The problem >>
Transcribe the lines below precisely as they appear, leaving out the pictures.

○ ○ ○ ○ ○

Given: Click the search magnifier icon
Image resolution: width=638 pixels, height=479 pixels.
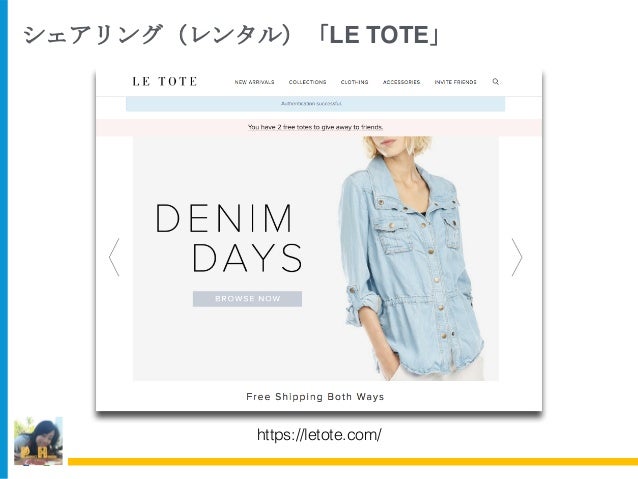Looking at the screenshot, I should (495, 81).
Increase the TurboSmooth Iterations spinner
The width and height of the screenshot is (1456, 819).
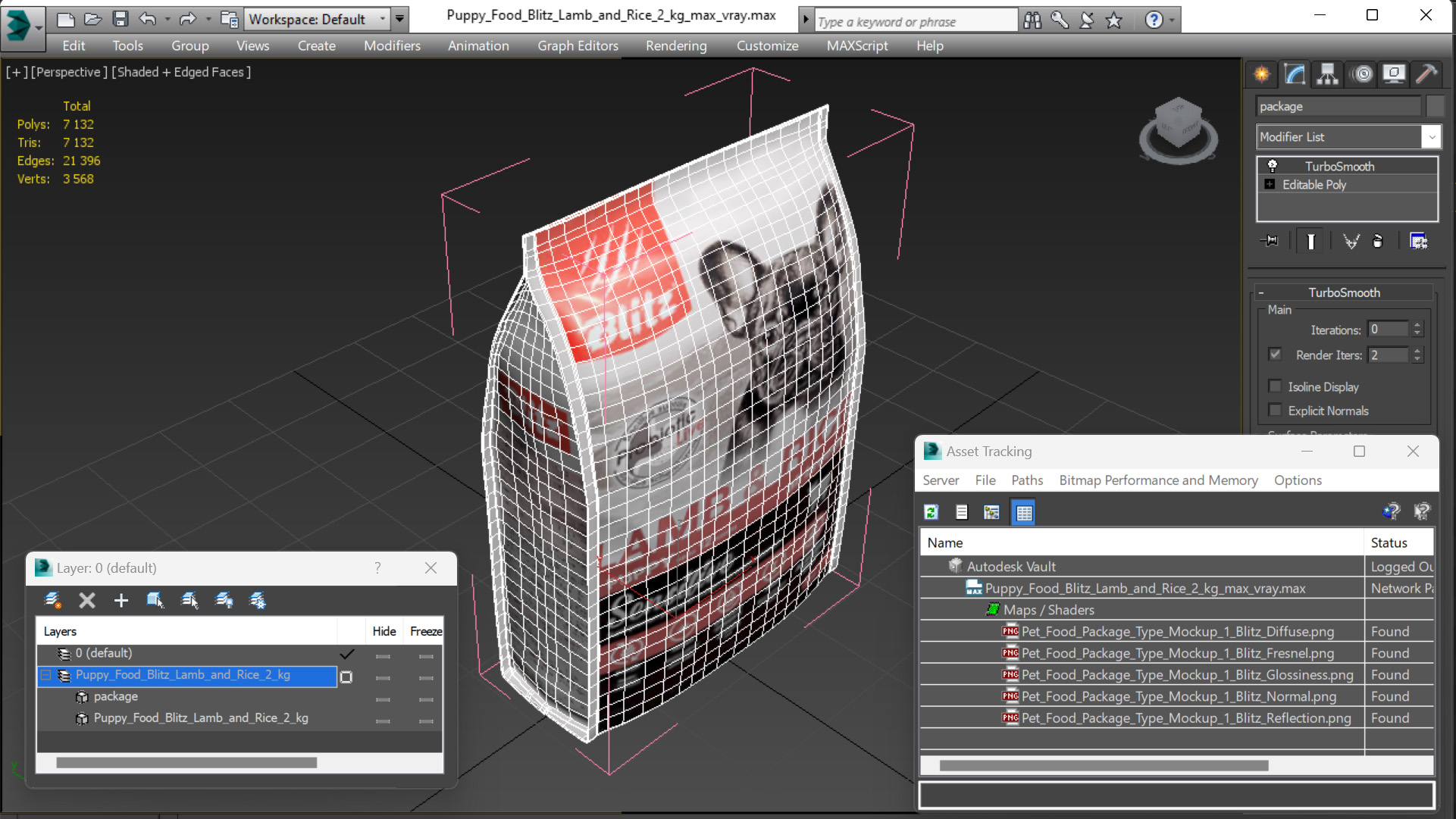1417,325
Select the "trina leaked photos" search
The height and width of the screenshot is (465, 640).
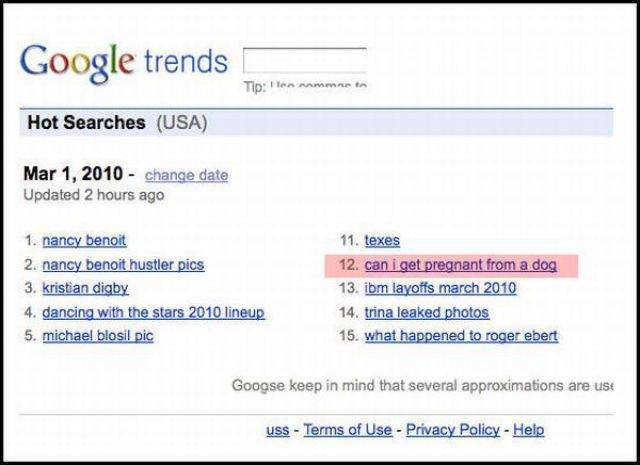coord(426,312)
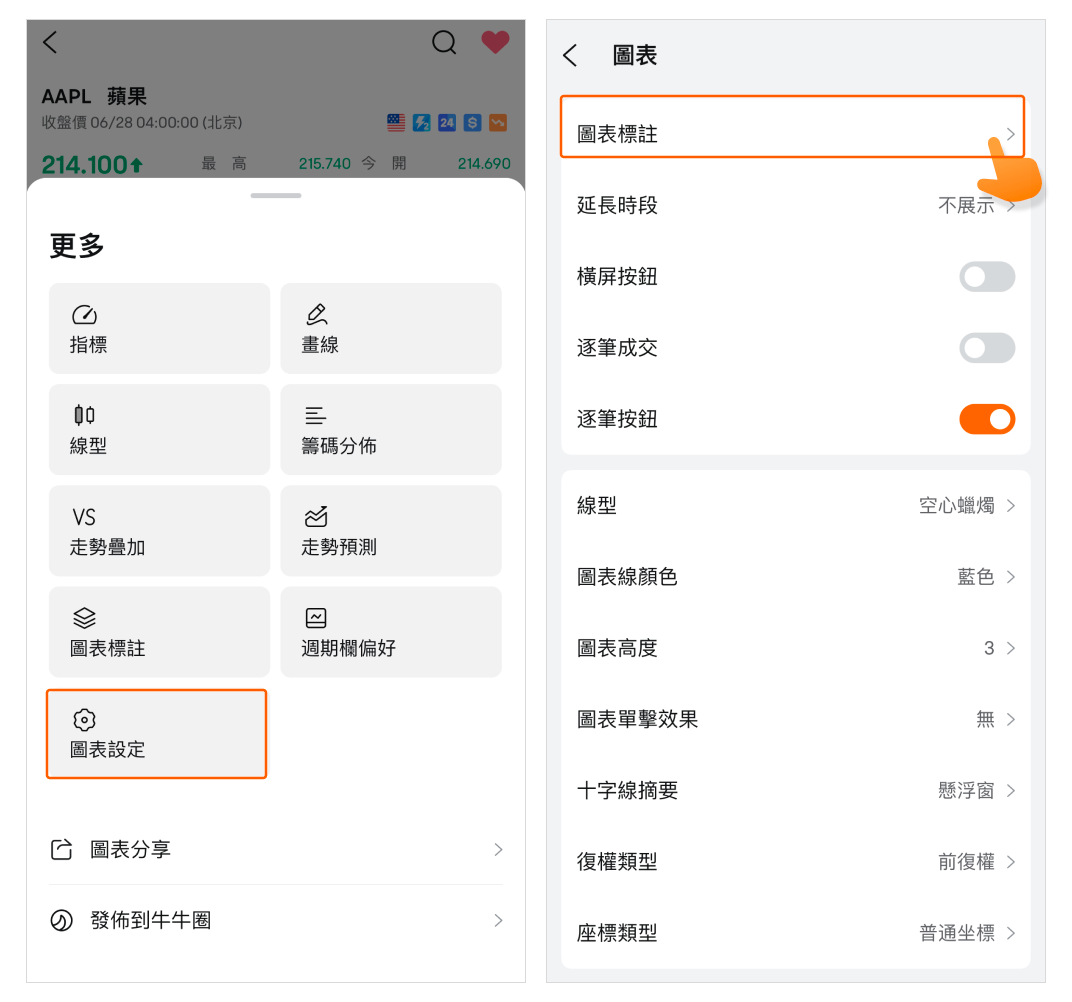Open 圖表設定 chart settings tile
The height and width of the screenshot is (1002, 1072).
pyautogui.click(x=157, y=734)
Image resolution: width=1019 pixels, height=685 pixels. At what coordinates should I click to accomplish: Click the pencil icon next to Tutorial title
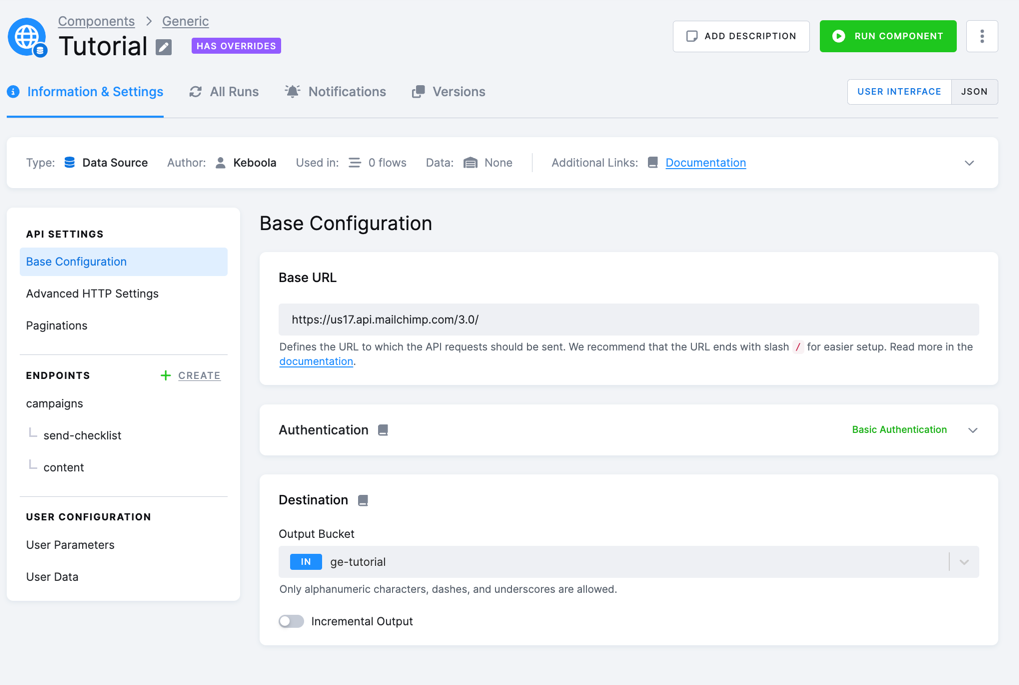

○ ○ ○ ○ ○

Task response >>
Given: Click the search magnifier icon
Image resolution: width=638 pixels, height=479 pixels.
Looking at the screenshot, I should (495, 81).
Increase the TurboSmooth Iterations spinner
The width and height of the screenshot is (1456, 819).
1417,325
Select the "trina leaked photos" search
The height and width of the screenshot is (465, 640).
coord(426,312)
Open 圖表設定 chart settings tile
The height and width of the screenshot is (1002, 1072).
pyautogui.click(x=157, y=734)
Image resolution: width=1019 pixels, height=685 pixels. At what coordinates should I click to accomplish: Click the pencil icon next to Tutorial title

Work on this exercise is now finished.